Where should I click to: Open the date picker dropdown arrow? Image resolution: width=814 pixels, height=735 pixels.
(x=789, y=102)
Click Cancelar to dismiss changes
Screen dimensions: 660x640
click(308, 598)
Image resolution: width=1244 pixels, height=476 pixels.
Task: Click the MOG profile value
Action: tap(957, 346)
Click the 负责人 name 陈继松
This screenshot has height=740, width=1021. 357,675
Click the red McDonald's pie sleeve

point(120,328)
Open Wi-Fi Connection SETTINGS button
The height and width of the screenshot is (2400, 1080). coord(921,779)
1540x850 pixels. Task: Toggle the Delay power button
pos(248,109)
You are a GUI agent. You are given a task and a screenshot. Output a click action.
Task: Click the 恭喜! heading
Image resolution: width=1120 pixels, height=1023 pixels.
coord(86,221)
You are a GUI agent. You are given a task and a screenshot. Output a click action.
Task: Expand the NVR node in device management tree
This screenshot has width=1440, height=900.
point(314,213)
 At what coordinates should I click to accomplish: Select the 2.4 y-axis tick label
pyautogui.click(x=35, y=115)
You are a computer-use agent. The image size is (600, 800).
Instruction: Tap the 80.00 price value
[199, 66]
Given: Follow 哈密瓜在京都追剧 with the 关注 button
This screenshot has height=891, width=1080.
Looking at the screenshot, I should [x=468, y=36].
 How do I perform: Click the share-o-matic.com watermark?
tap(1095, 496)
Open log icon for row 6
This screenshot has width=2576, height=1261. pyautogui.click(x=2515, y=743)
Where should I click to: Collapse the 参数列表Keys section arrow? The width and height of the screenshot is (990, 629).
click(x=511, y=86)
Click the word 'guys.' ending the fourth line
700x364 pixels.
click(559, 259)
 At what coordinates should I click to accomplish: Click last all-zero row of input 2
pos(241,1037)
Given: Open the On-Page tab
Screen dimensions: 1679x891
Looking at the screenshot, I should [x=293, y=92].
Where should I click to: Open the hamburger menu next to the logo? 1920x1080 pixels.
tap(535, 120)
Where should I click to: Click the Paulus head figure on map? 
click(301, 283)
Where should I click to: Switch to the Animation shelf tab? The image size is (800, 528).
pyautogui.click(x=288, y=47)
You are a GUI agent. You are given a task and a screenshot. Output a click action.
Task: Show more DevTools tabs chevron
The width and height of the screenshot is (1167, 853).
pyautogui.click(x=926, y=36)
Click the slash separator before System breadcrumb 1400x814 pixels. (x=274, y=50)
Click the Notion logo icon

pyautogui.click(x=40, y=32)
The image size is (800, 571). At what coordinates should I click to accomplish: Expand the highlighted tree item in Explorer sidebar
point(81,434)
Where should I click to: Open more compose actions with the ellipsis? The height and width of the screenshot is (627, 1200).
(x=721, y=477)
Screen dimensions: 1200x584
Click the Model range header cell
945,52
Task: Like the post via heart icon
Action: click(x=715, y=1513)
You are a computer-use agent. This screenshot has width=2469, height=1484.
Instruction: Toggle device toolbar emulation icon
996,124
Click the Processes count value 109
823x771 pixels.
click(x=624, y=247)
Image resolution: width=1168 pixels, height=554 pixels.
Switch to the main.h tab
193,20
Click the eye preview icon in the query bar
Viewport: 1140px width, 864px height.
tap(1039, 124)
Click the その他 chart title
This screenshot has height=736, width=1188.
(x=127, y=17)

──────────────────────────────

THE TASK: Copy out, character for character, the lines starting with the one that contains "Where should I click to: Open more" and going on through the final line of the entries.

CORRECT RESULT:
Where should I click to: Open more compose actions with the ellipsis? The height and width of the screenshot is (627, 1200).
(x=721, y=477)
Screen dimensions: 1200x584
Click the Model range header cell
945,52
Task: Like the post via heart icon
Action: click(x=715, y=1513)
You are a computer-use agent. This screenshot has width=2469, height=1484.
Instruction: Toggle device toolbar emulation icon
996,124
Click the Processes count value 109
823x771 pixels.
click(x=624, y=247)
Image resolution: width=1168 pixels, height=554 pixels.
Switch to the main.h tab
193,20
Click the eye preview icon in the query bar
Viewport: 1140px width, 864px height.
tap(1039, 124)
Click the その他 chart title
This screenshot has height=736, width=1188.
(x=127, y=17)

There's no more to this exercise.